Exercices à réaliser
• 1. D'après le texte sur la voiture électrique, en quelle année l'Union européenne a-t-elle acté la fin de la vente des voitures thermiques ?
• 2. Reprenez le texte sur la voiture électrique à la suite de sa dernière phrase.

Texte source
La voiture électrique est-elle si écologique qu’on le dit ? L’Europe et la France peuvent-elles lutter contre les Chinois qui ont pris une longueur d’avance ?
La voiture électrique est-elle un miracle ou un mirage ? Permettra-t-elle à l’Europe d’atteindre son objectif de neutralité carbone en 2050 ou va-t-elle mettre toute son industrie automobile sous la coupe de la Chine, leader mondial des batteries ? Et, au final, pour les automobilistes, la voiture électrique sera-t-elle moins chère que la traditionnelle voiture thermique ? Alors que vient de s’ouvrir le Mondial de l’Auto, à Paris ce lundi, ces questions se bousculent dans la tête des responsables politiques, des constructeurs et des clients à l’heure où la guerre en Ukraine a fait bondir le prix de l’électricité.
Et un doute affleure chez certains : et si on avait tout faux en misant sur la voiture électrique et en y allant si rapidement, puisque l’Union européenne a acté la fin de la vente de voitures thermiques en 2035, sans que l’industrie et les infrastructures ne soient totalement prêtes.

Données fournies
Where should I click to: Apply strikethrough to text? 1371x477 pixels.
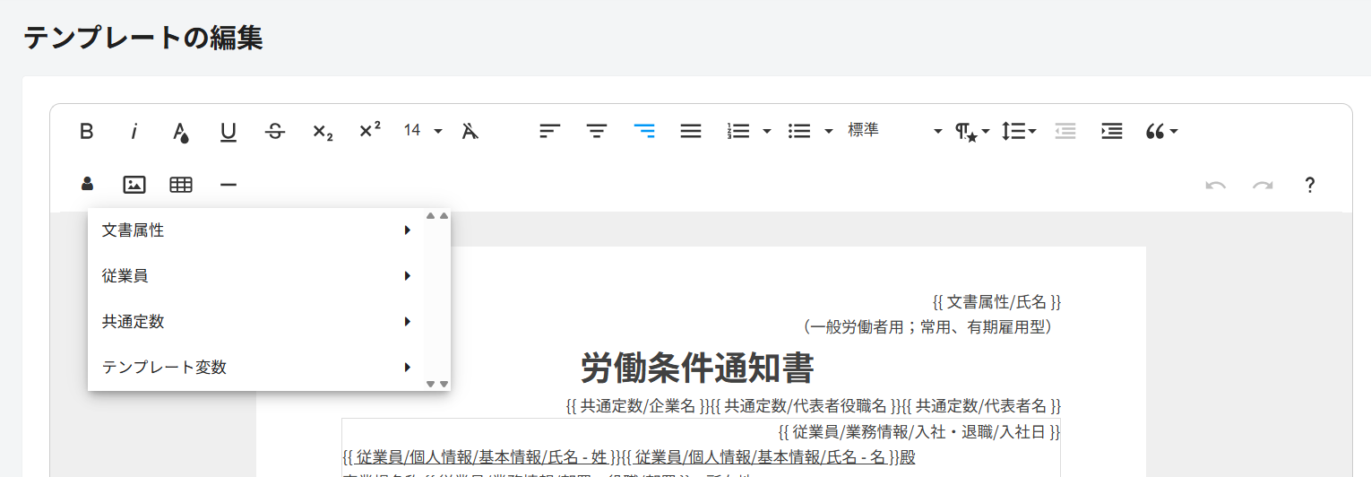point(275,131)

* * *

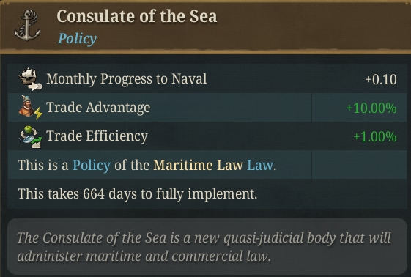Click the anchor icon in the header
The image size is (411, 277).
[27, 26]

Résultats des exercices
• 1. En 2035.

• 2.
Une forte volonté politique
Il y a là un vrai pari, industriel, écologique, politique et sociétal. En votant en juin dernier en faveur de l’interdiction, à partir de 2035, de la vente de véhicules neufs à moteur essence ou diesel, le Parlement européen a soutenu la Commission européenne dont l’objectif est, d’ici à 2030, de réduire les émissions de CO2 de 55 % par rapport à 1990, puis de viser la neutralité climatique en 2050, comme le prévoit le Plan vert pour l’Europe.
Cette bascule est soutenue par les pays membres qui ont mis en place des aides financières pour permettre l’acquisition de véhicules électriques, dont le coût d’achat est 40 à 50 % supérieur à leurs versions thermiques. En France, où de nombreuses aides ont déjà été mises en place par le passé, le bonus écologique va être porté de 6000 à 7000 euros pour la moitié des ménages les plus modestes achetant une voiture électrique, a annoncé Emmanuel Macron lundi. « Parce que nous voulons rendre la voiture électrique accessible à tous », martèle le président de la République, qui prévoit d’autres dispositifs. La location de voitures à 100 euros par mois, toujours pour les foyers les plus modestes, devrait être lancée au deuxième semestre 2023. Et le bouclier tarifaire sur les prix de l’énergie va par ailleurs être étendu aux recharges sur les bornes électriques.
Les ventes progressent fortement
Ces mesures vont permettre d’accompagner un marché florissant puisqu’il s’est vendu près de 174 000 véhicules légers 100 % électriques en 2021 contre 28 300 en 2016. Le parc électrique en juillet 2022 était estimé à 620 000 véhicules.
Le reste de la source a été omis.